Spielmanipulation im Fußball:Schwerer Verdacht gegen Davor Šuker

FUSSBALL: WM FRANCE 98 Lyon, 04.07.98

Verhängnisvolle Begegnung bei der WM 1998: DFB-Verteidiger Wörns foult im Viertelfinale (0:3) Davor Šuker - und sieht danach Rot.

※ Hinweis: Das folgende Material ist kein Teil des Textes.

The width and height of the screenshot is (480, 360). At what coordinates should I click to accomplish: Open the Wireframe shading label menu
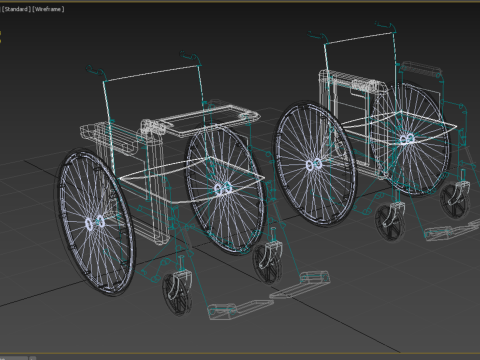(x=48, y=9)
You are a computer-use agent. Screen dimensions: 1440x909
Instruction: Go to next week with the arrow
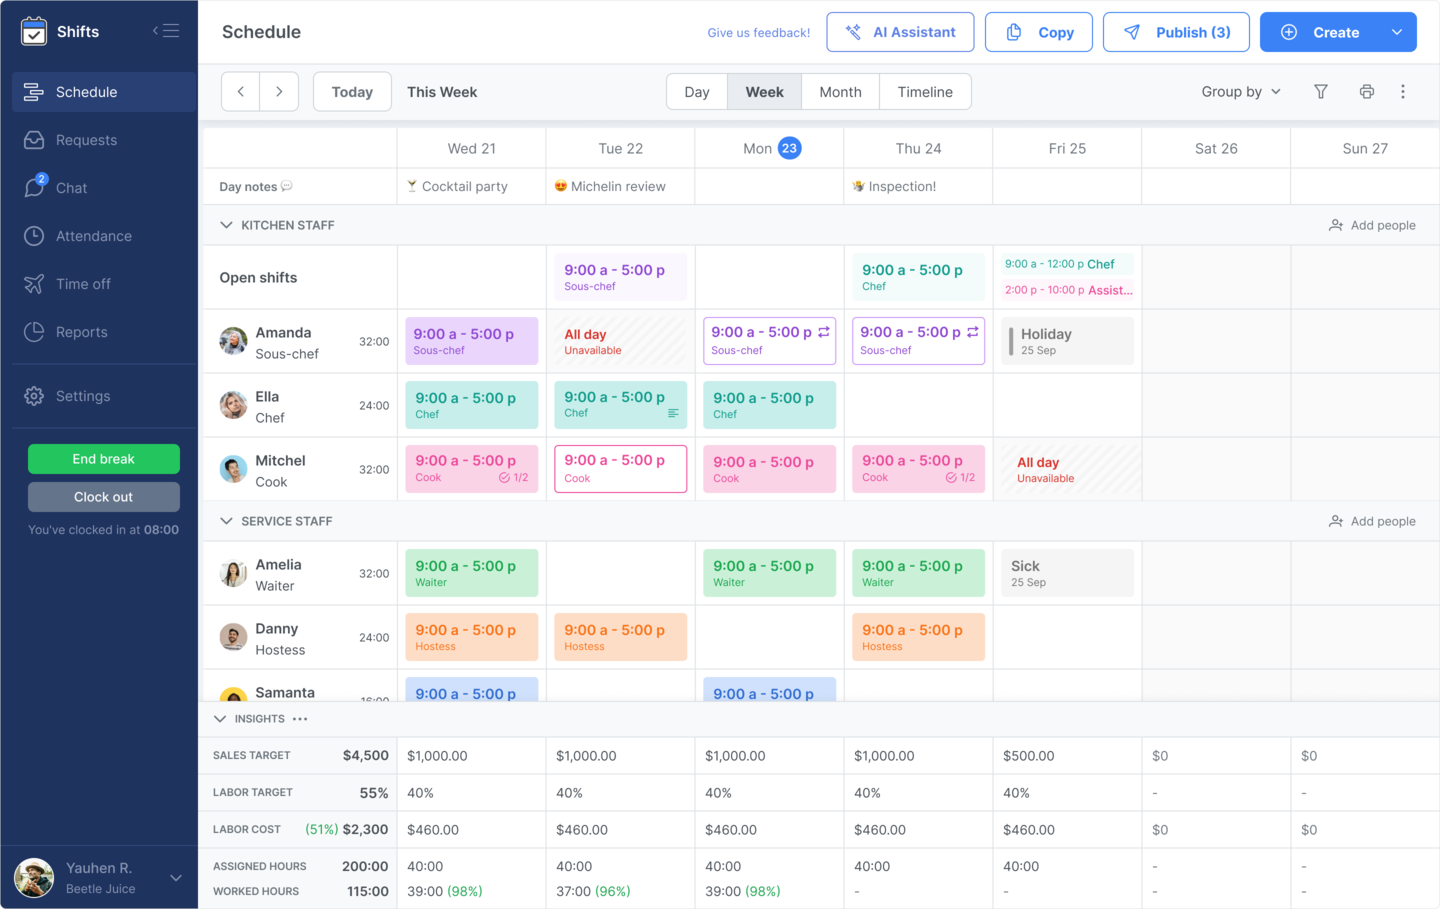(279, 91)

(Foto: Alexander Hassenstein/Getty Images)
  • Laut Akten der Bochumer Staatsanwaltschaft ist Davor Šuker über den Wettpaten Ante Sapina mit der Fußball-Manipulationsaffäre 2009 vernetzt.
  • Šuker war Profi bei Real Madrid und TSV 1860, heute ist er Präsident des kroatischen Verbands und Vorstandsmitglied der Uefa.
  • Die Uefa leitete am Freitagabend eine Disziplinaruntersuchung ein.
  • Auch in Griechenland und der Türkei gibt es Manipulationsaffären.

Von Thomas Kistner

Seit Donnerstagnachmittag ist der Präsident nicht erreichbar, zeigt der automatische Mailversand des kroatischen Fußballverbandes an. Dabei gibt es viel zu erklären für Davor Šuker, WM-Torschützenkönig von 1998, der seit März im Exekutivkomitee der europäischen Fußball-Union sitzt. Nun muss die Uefa ihren prominenten Vorstandsherren befragen zu seinen Drähten mit dem Berliner Wettbetrüger Ante Sapina; Anfang der Woche tagt die Uefa-Spitze in Prag. Telefonmitschnitte und SMS-Verkehr zwischen den kroatischen Landsleuten Sapina und Šuker dokumentieren eine offenbar klandestine Beziehung: In den Akten der Bochumer Ermittler zur europaweiten Fußball-Wettaffäre 2009, die der SZ und ARD vorliegen, heißt es, "dass die Bande um Sapina auch Kontakte zu Davor Šuker unterhält und dieser von Sapina als Strohmann zur Platzierung von Wetten genutzt wird".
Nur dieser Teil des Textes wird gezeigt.